Réflexions sur la société française

 

Disons-le clairement : après un voyage au Brésil, on est content d’être français : on a une sécurité sociale, une relative égalité des chances… C’est une chance, et on a le sentiment que l’on en doit beaucoup au sens critique français.

Ce dernier peut certes paraître énervant (pour ne pas dire plus…) au premier abord : par rapport aux bahianais, la proportion des français qui ralent, tirent la gueule, se plaignent à longueur de journée de leur situation… est bien plus élevée. D’après ceux ayant vécu à Bahia et qui sont déjà rentrés en France, c’est le plus dur à vivre quand on rentre du Brésil (bien avant le climat !). Et pourtant, les bahianais ont incontestablement bien plus de raisons de se plaindre que les français. Oui mais voilà, c’est sans doute ce foutu tempérament de râleur et d’éternel insatisfait qui nous a permis d’éviter jusqu’ici les inégalités brésiliennes (même si le facteur historique est évidemment aussi à prendre en compte).

On compte sur ce sentiment pour que les français soient vigilants face aux réformes que souhaite faire passer notre président… pour que ce qui nous est apparu à Bahia comme une grande chance de la société française (sécurité sociale et relative égalité des chances) soit encore une réalité à notre retour !

 

 

Point de vue de la classe aisée bahianaise sur les sociétés européennes

 

Il ne s’agit que du point de vue de la classe aisée bahianaise, et non pas de toute la société bahianaise.

 

Il existe un sentiment ambigu envers les sociétés européennes : d’un côté, il y a un sentiment de rejet vis-à-vis de ce continent qui a fait tant de dégâts sur le continent sud-américain, qui se couple d’un sentiment d’infériorité et de l’impression que les européens continuent à les « regarder de haut », voir à les mépriser.

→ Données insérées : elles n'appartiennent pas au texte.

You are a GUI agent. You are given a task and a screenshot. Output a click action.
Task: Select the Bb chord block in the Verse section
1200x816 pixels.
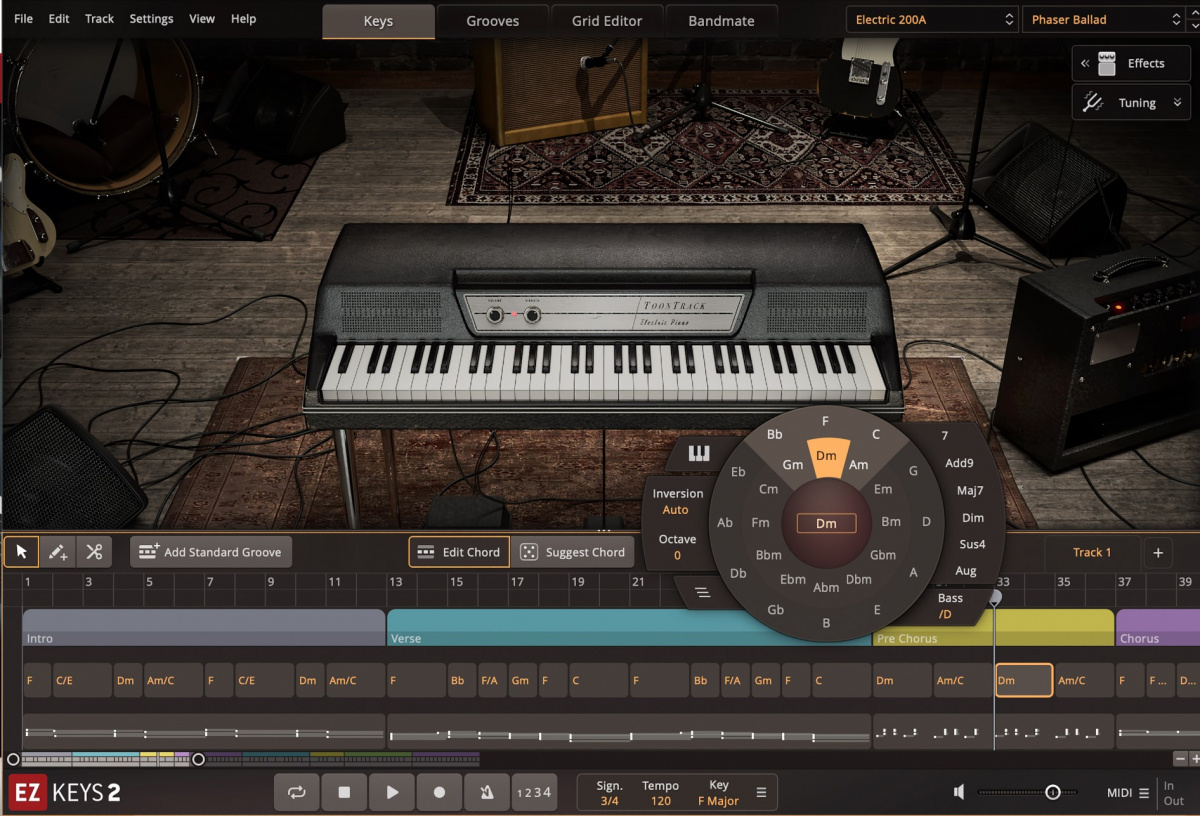460,680
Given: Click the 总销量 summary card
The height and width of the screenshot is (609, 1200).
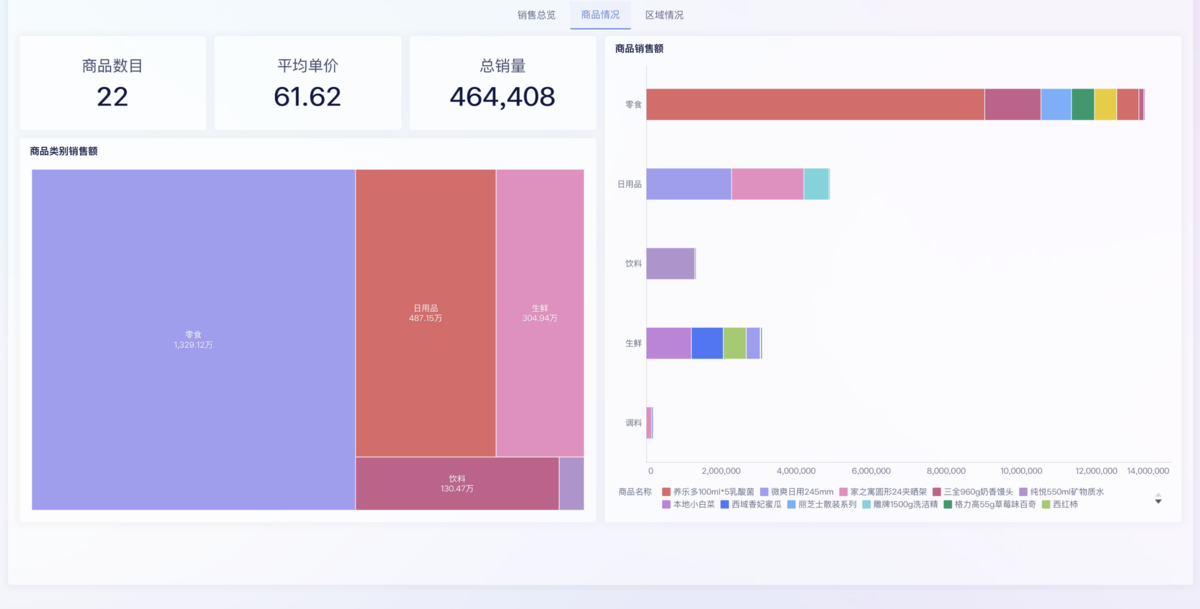Looking at the screenshot, I should point(502,83).
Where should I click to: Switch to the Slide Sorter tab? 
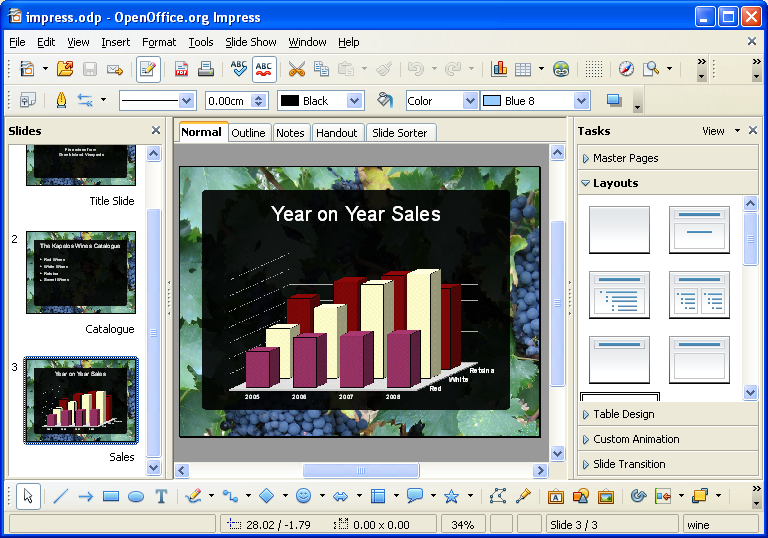click(x=399, y=133)
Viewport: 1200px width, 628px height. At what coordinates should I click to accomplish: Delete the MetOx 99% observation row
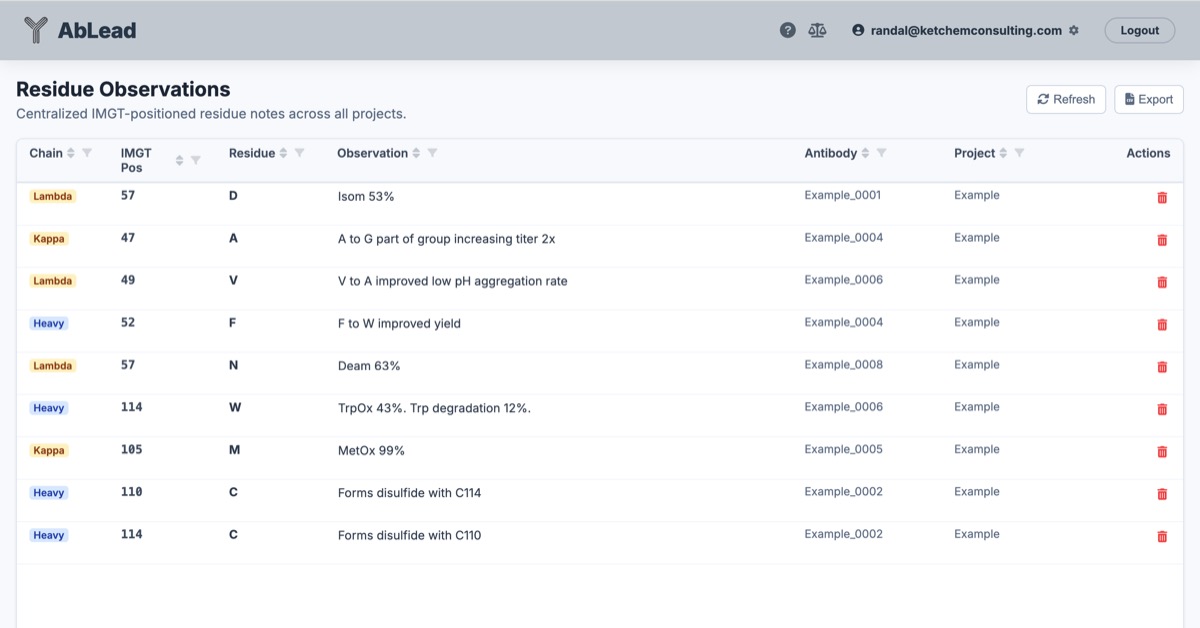pos(1161,451)
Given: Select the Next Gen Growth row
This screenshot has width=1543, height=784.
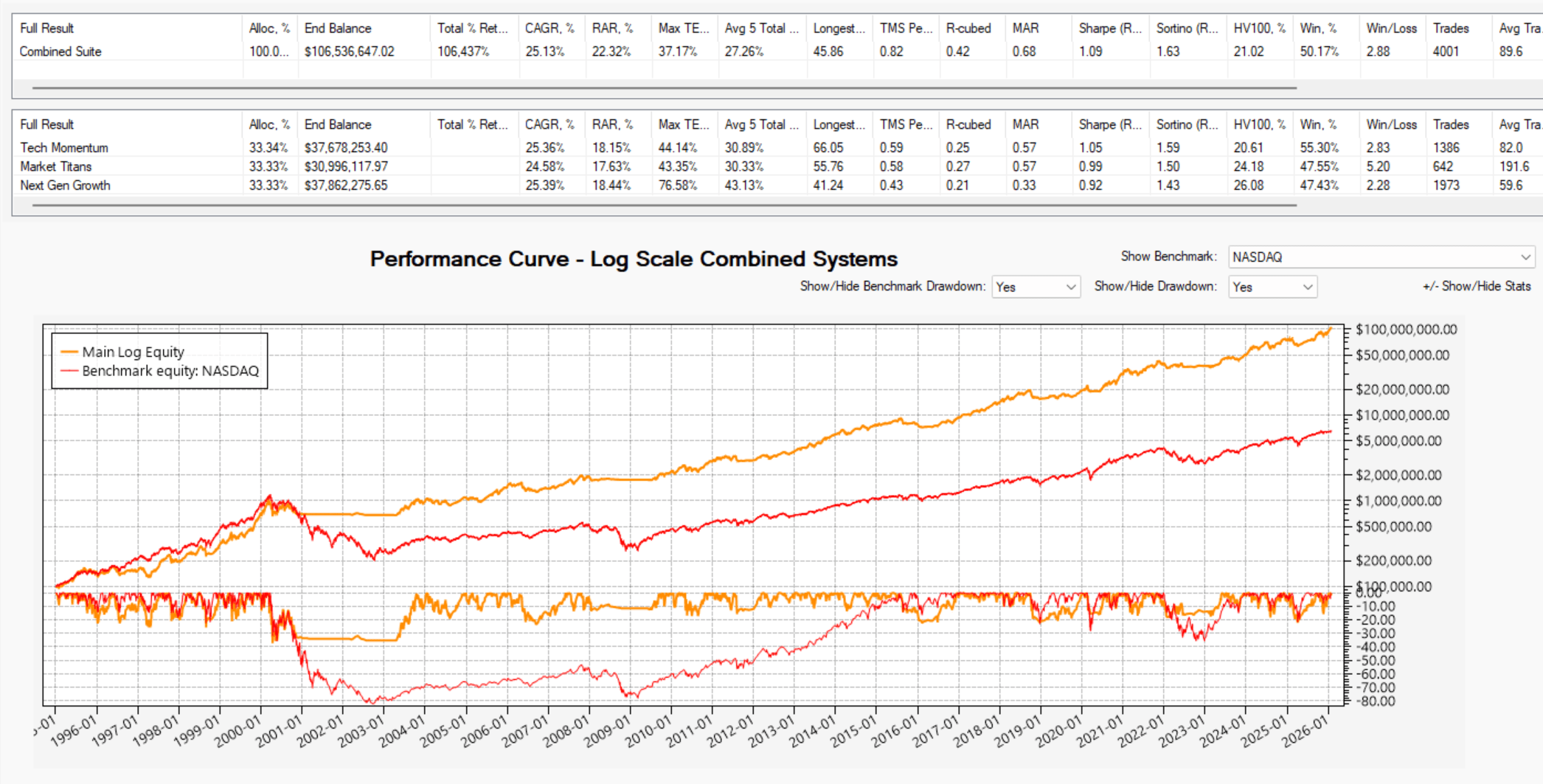Looking at the screenshot, I should pos(65,185).
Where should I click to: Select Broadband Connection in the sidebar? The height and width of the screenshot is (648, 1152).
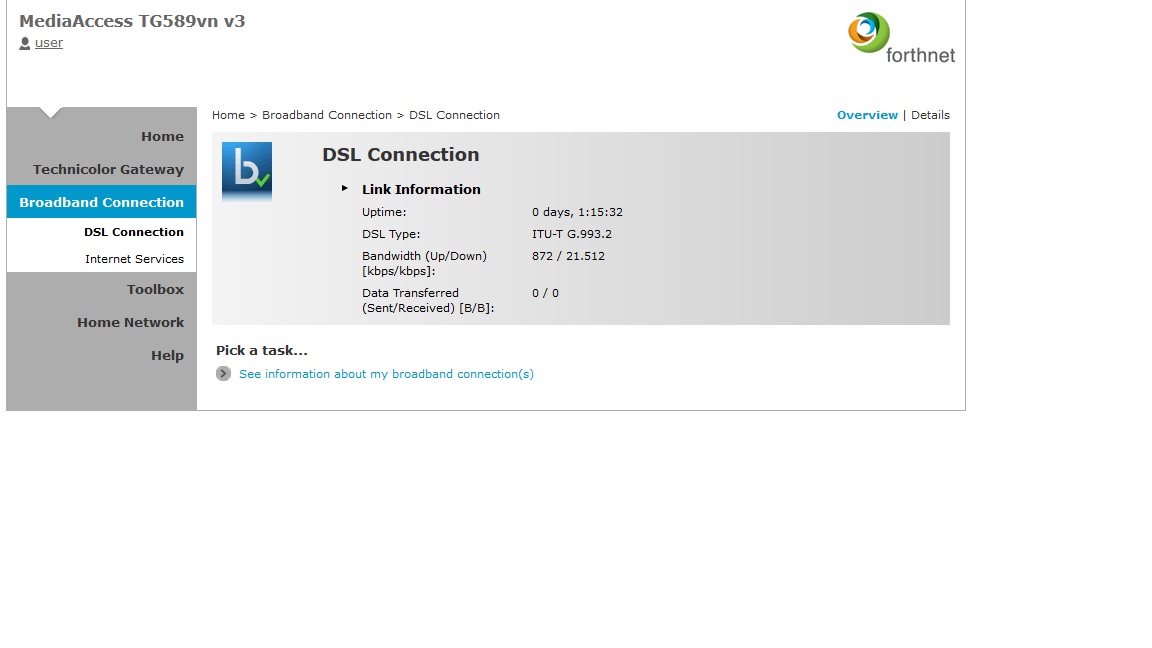[101, 202]
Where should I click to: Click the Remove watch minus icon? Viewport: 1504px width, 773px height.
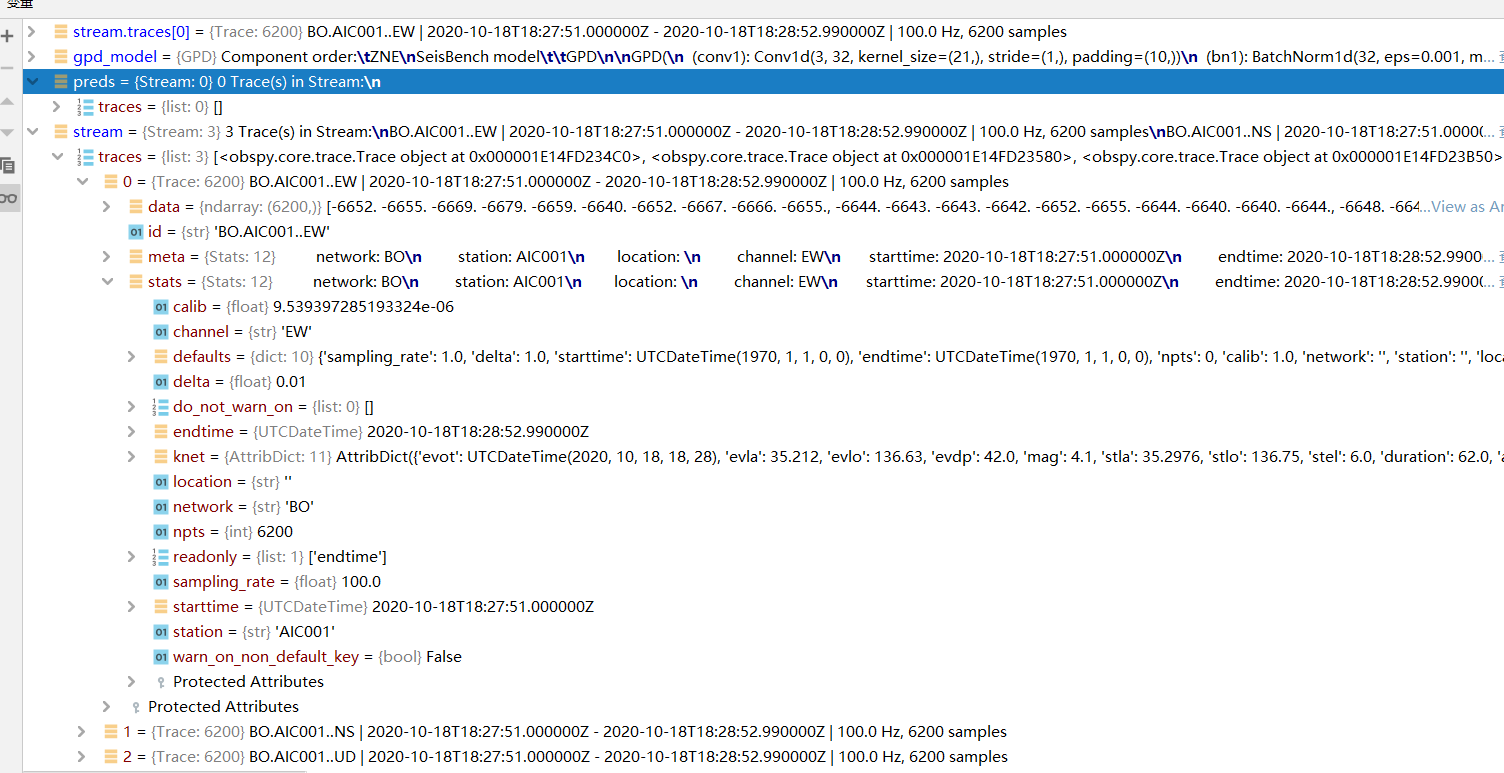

Mais d’un autre côté, ils sont très attachés à accéder à l’image qu’ils se font de la société européenne. Or cette image est en grande partie fausse, car façonnée par les tapages publicitaires : par exemple, les patisseries appelées « petits gâteaux » font fureur dans la classe aisée, persuadée qu’il s’agit d’une spécialité française (et pourtant, jamais vu ce type de pâtisserie chez nous !) : belle réussite marketing ! De même, ils sont convaincus que les européens passent leur dimanche dans les centres commerciaux.

Globalement, tout ce qui fait européen (et surtout français) fait chic, et est donc envié : cela va du café (sans sucre, c’est la classe, car il parait que c’est typiquement européen) aux noms donnés aux grands immeubles de notre rue : « Marseille », « Bretagne », « Versailles»… Le meilleur reste encore l’immeuble « Bois de Boulogne », fièrement mis en valeur en lettres dorées (s’ils savaient la connotation que ça peut avoir en France…).  

 

Enfin, la classe aisée de Bahia est convaincue qu’elle est pauvre par rapport aux européens : on est pourtant bien placé pour vous dire que les Bahianais aisés ont à Bahia un pouvoir d’achat au moins égal à la majorité de Français vivant en France ! Pour une partie de cette classe, ce sentiment justifie le droit de nous arnaquer à chaque occasion, que ce soit au restaurant ou lors du paiement du loyer (une autre variante du « jeito » !).